§ TEXT BLOCK

══════

AHRA: Reduce radiation doses through focus and commitment

With detailed data analysis and updated protocols, hospitals can expose patients to significantly less radiation, according to a presentation at the AHRA Annual Meeting 2015 in Las Vegas.

The Heritage Valley Health System (HVHS) in Beaver, Penn., developed the Imaging Efficiency and Dose Reduction Program in collaboration with Highmark from July 2014 to March 2015. Their goal was to bring awareness of radiation dose reduction to the general population, physicians, and other staff.

Roland McGraner, HVHS system director of diagnostic imaging services, and Sue Antonini, HVHS RIS and digital imaging administrator, presented the program’s results. They said one of their first steps was to look at, and gain a better understanding of, their radiation dose data.

══════

(Data records)
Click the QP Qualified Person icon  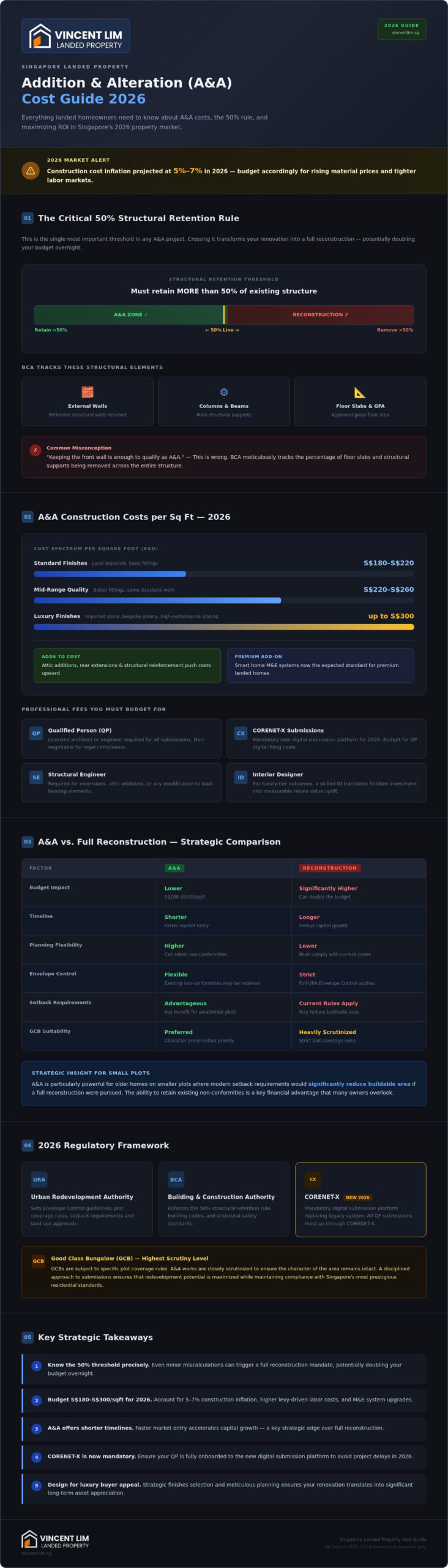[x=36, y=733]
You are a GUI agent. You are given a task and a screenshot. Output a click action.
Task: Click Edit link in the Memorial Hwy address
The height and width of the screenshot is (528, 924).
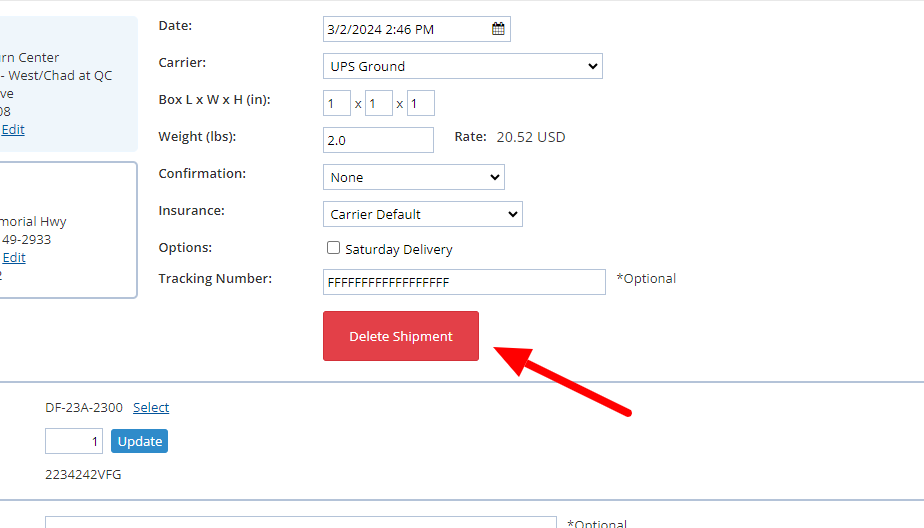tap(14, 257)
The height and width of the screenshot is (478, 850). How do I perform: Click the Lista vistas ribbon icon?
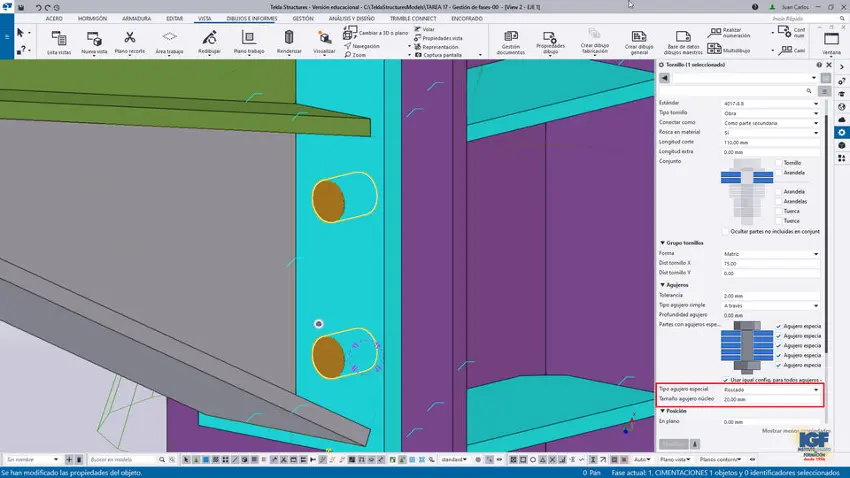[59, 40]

══════

§ WHAT THE EXERCISE ASKS
Continue the article on the radiation dose reduction program from its last sentence.

§ OUTPUT FOR THIS EXERCISE
“What we had to do was parse the data and look at the variables,” Antonini told RadiologyBusiness.com in a phone interview. “Did we have higher radiation exposure during the 3 p.m.-11 p.m. shift? Did we have higher exposure because of the emergency department? Or because we were using GE instead of Siemens?”

Antonini said examining the data so closely helped the team determine several dose reduction strategies, including:

  • Radiation reductions to elbow, ankle and tibia/fibula digital radiography;
  • Replacing CT Enterography with MR Enterography;
  • Replacing fluoroscopy-guided diagnostic ERCP procedures with MR endoscopic cholangiopancreatography;
  • Transitioning first-pass evaluation for pediatric appendicitis from CT to ultrasound;
  • Replacing fluoroscopy guidance with ultrasound guidance when applicable;
  • Increasing CT scan slice thickness for CT abdomen/pelvis without contrast; and
  • Performing more CT thorax scans and CT abdomen/pelvis scans with contrast as opposed to without contrast.

Antonini is most proud of the improvements that were made to treating potential pediatric appendicitis cases. By modifying the pathways and working with emergency department physicians, she said they were able to go from one out of 10 patients having an ultrasound first in Q1 to nine out of 10 patients having an ultrasound first in Q3.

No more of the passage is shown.